Because I've worked with pie dough for so long, I felt more confident in tackling my first galette since the pastry is so similar. I've found that if you have a food processor or a standing mixer it makes the process much easier and pastry more concise, but it still is not necessary. Here, I will give you my personal 10 step by step tutorial.

For the Pastry:
for pastry:
2 C. AP flour
1 tsp. sugar
1/4 tsp. salt
12 T. cold butter, chopped into cubes
4 T. cold water

1. Combine flour, sugar, and salt in whichever device you decide to use, I used a food processor. Pulse until thoroughly mixed (same for stand mixer, or in a bowl with wooden spoon).

2. Add the cubes of butter to your flour mixture. This part is important to pay close attention to. You want to pulse (or cut with a pastry cutter, or two knives works the same) the butter into the flour mixture until there are still chunks of butter left. You don't want to cut the butter too small, but to keep cubes. What these will do is form into streaks once you've rolled the dough out, which will then be the element of flakiness added to your crust. After I was done pulsing, I realized that my butter had gone to pea size which is fine, but for best results you want a bit larger.
3. Next, you want to add the water. Many people question the necessity of having the water be "ice" cold. The reason you want your ingredients to be of cold temperature is because of the fats, if they melt or get too warm, your dough will not turn out properly. But all in all, I have found that when adding only a few tablespoons of water, if it's at room temperature this isn't going to melt or warm your butter/fats significantly. For adding in the water, it's best to use a spatula rather than pulsing or mixing. It will still turn out fine, but it is 1. easier to over mix, resulting in tough dough and 2. using a spatula will result in more buttery, flakier layers.
You want your dough to look like this when you are finished adding the water, don't worry about it not looking like a formed dough.

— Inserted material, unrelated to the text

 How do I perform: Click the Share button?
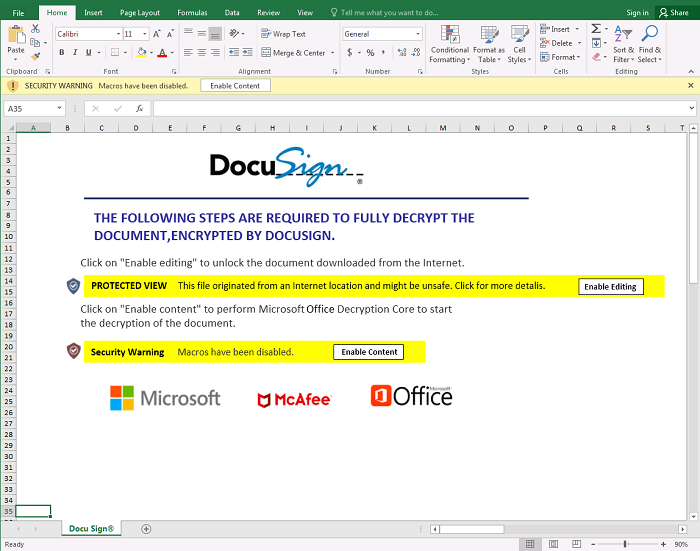point(674,13)
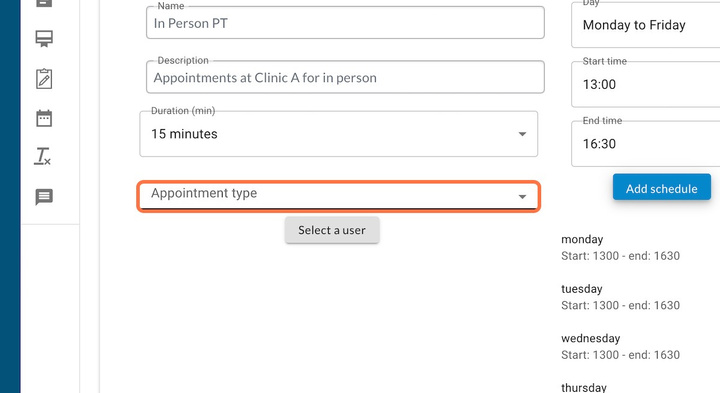720x393 pixels.
Task: Click the End time 16:30 field
Action: click(646, 144)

4. Sprinkle a clean surface (I like a to use a big wooden block for rolling pastries) of all purpose flour, but not too much. Take the dough and use the surface to form into a disk. Mine was about four inches in diameter, and one inch thick. Wrap the disc and refrigerate for a half hour.
You want to make sure your dough is chilled enough, again because you want your fats to stay solid. Also, if it is too warm than it is more difficult to roll out. If your kitchen is cold (like mine, winter is beastly in Bellingham), you can probably get away with fifteen minutes in fridge but there's nothing wrong with being careful!

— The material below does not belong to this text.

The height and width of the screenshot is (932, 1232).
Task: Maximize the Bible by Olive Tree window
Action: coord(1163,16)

5. Once your dough is chilled, lightly-and I mean lightly flour your surface. If you add too much, it will incorporate into the dough and alter the recipe. But, you also want to put down enough to prevent the dough from sticking to your rolling pin or surface. Unwrap your dough, and slice into six triangles.
6. Roll each one into a fairly thin circle, about four inches in diameter. Don't worry about getting the discs perfectly circled. Galettes are traditionally meant to be a very rustic pastry, and the edges will be pinched and crimped later anyways. Preheat your oven to 350 degrees.
7. Now is the fun part! You can literally put just about anything inside a gallette. I chose peaches-don't lecture me on seasonal fruit, I know that this seems a little ridiculous at this time but HEY it's the little things like this that help me get through the sad, gray winter. Line a baking sheet with parchment paper, and evenly place the six discs on top. Place your fillings in the center, and using a pinching technique, fold the edges towards the center. Don't be afraid to cover the filling, in the oven the galette will slightly open.
 8. With a pastry brush, lightly brush an egg wash over the pastry. If you feel up to it, you can then refrigerate these for fifteen minutes to prevent a soggy crust on the bottom inner surface. I don't do this because oddly enough, I for some reason enjoy the slightly soggy crust-yeah I'm weird like that.

9. Place the baking sheet in the oven. I usually just bake things until I can smell them and they smell "done" which is what I did with these and completely forgot to keep track of time. I would say to be safe, bake for 10 minutes and check on them. You want them to be golden, shiny and flaky. If using fruit-you want it to just start bubbling.Use your best judgment, if they need longer bake and re-check in two minute increments until they are finished.
 10. Let them cool on the sheet for five minutes, and then transfer to a cooling rack. Or, eat them hot from the oven!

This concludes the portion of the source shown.